‘Pose’ revê o universo LGBT dos anos 80
Série com oito episódios estreia a 1ª temporada no País nesta sexta, 28
Ryan Murphy é um dos bambambãs da televisão americana – ele assinou em fevereiro um contrato milionário com a Netflix, estimado em US$ 300 milhões (coisa de R$ 1,2 bilhão). Embora suas séries, como Glee ou American Crime Story, passando por American Horror Story, sejam divertidas, ele explora temas sérios, como racismo e preconceito contra homossexuais, pregando a aceitação do outro. Mas nada do que fez até agora foi no nível de Pose, cuja primeira temporada estreia nesta sexta-feira no Brasil, com todos os oito episódios disponíveis imediatamente no FOX App, para assinantes dos pacotes FOX+ e FOX Premium, e semanalmente, às 22h, no FOX Premium 1. A série é pioneira ao empregar atrizes trans em seus papéis principais, além de inúmeros secundários, e contar com pessoas da comunidade nos bastidores também.
“Foi o processo criativo mais longo porque já passei”, disse Murphy, conhecido por acompanhar de perto todos os títulos que levam seu nome, numa entrevista em Los Angeles. Pose vai aos anos 1980, quando a epidemia de aids matava muitos membros da comunidade LGBTQ, e mostra os bailes competitivos que misturam dança, fantasia e desfile de moda frequentados por eles, depois popularizados por Madonna com Vogue. “Queria transformar o documentário Paris Is Burning (também sobre os bailes e dirigido em 1990 por Jennie Livingston) em uma série”, contou Murphy.
O produtor então se encontrou com os sobreviventes da cena na época, que hoje participam da série como jurados nos bailes, em todos os episódios. “Queria que eles fizessem parte da série de alguma forma, e pagar por seu tempo e energia”, disse ainda Murphy. “Não queria me apropriar da história deles simplesmente.”
No fim, ele percebeu que o melhor seria criar uma ficção em vez de se basear na vida de pessoas, muitas delas já mortas.
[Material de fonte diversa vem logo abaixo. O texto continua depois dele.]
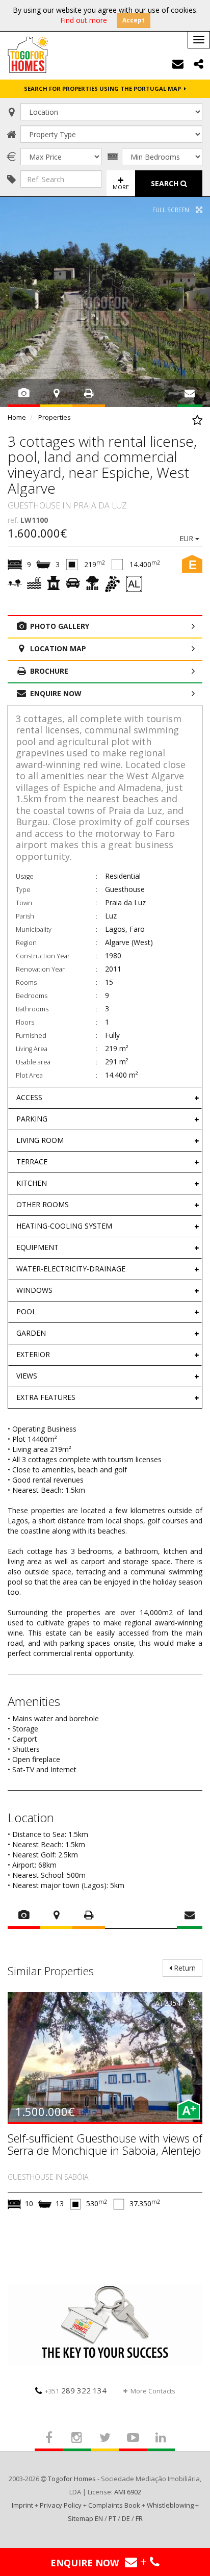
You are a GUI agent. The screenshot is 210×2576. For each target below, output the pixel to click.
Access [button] (29, 1097)
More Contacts (152, 2390)
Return (184, 1968)
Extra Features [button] (45, 1397)
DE (126, 2518)
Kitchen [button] (31, 1183)
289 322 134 (76, 2390)
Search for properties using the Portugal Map (104, 88)
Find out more (83, 20)
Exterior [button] (33, 1354)
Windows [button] (34, 1290)
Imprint (22, 2505)
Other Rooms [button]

Na mesma época, chegou às suas mãos um roteiro chamado Pose, de Steven Canals, sobre a relação da personagem central, Blanca (Mj Rodriguez), com Damon (Ryan Jamaal Swain), expulso de casa por ser homossexual. Assim nasceu a série, que trata do drama da aids e do glamour dos bailes, mas fala muito de família: Mj se torna “mãe” de jovens como Damon, Angel (Indya Moore), que se envolve com um homem casado, e mesmo de veteranos, como o MC do baile Pray Tell (Billy Porter). A Casa de Evangelista fundada por Blanca tem como principal rival a Casa de Abundance, liderada pela difícil Elektra (Dominique Jackson), antiga “mãe” de Blanca.
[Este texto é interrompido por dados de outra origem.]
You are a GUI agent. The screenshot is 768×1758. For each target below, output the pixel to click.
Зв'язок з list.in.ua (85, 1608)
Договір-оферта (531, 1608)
Para encontrar atrizes trans como Mj Rodriguez, Indya Moore e Dominique Jackson, Murphy e sua equipe percorreram bares e bailes e deram chance para quem quisesse tentar, tivesse ou não experiência. “Eu estou num ponto da minha carreira em que realmente queria ser um defensor e um patrocinador, algo que nunca tive quando era mais jovem. Tornou-se um projeto de paixão”, lembrou ele, que contou certo dia cerca de 500 pessoas LGBTQ no set, todas com plano de saúde e benefícios. Ele também está doando todos os lucros com a série para a comunidade.
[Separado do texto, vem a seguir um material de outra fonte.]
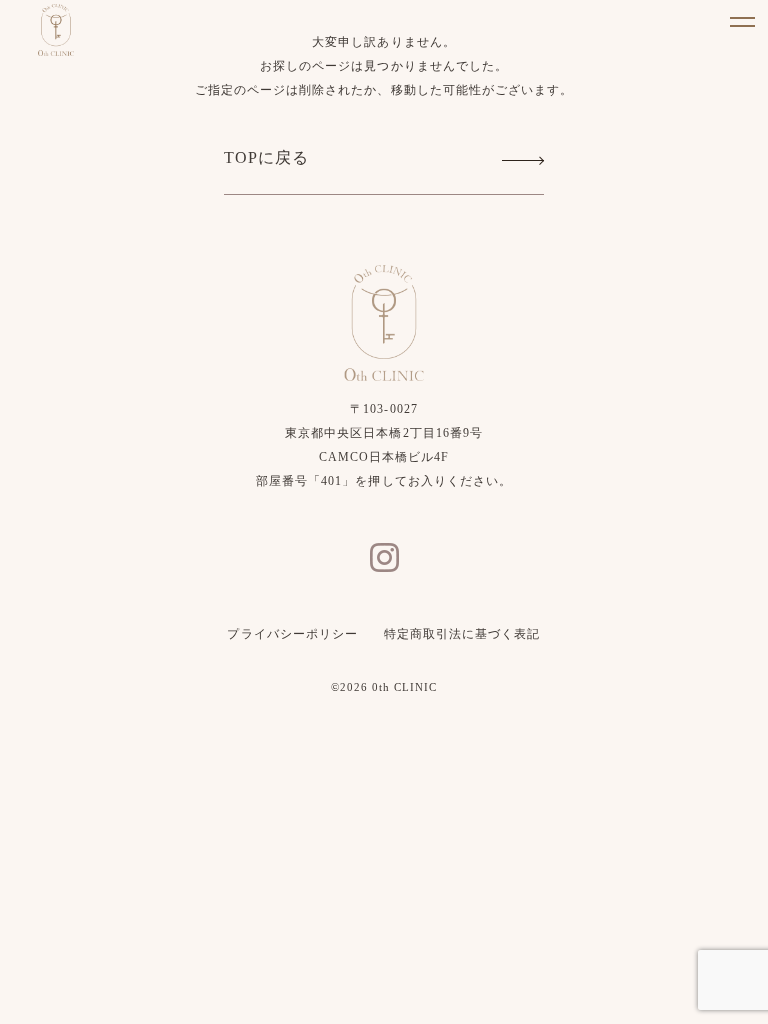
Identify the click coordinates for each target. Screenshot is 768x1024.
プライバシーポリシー (292, 634)
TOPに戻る (266, 157)
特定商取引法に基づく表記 (462, 634)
“Foi uma experiência incrível. Disse: vocês escrevem, escolhem o elenco, o figurino. Sempre soube que a única maneira de fazer essa série era me cercar de pessoas apaixonadas por essa história porque era a história delas. E isso foi uma mudança na minha carreira, porque normalmente eu tenho a ideia, escolho o elenco, tenho uma visão de tudo. Nesse projeto, meu interesse era perguntar: o que você acha, o que você quer fazer?”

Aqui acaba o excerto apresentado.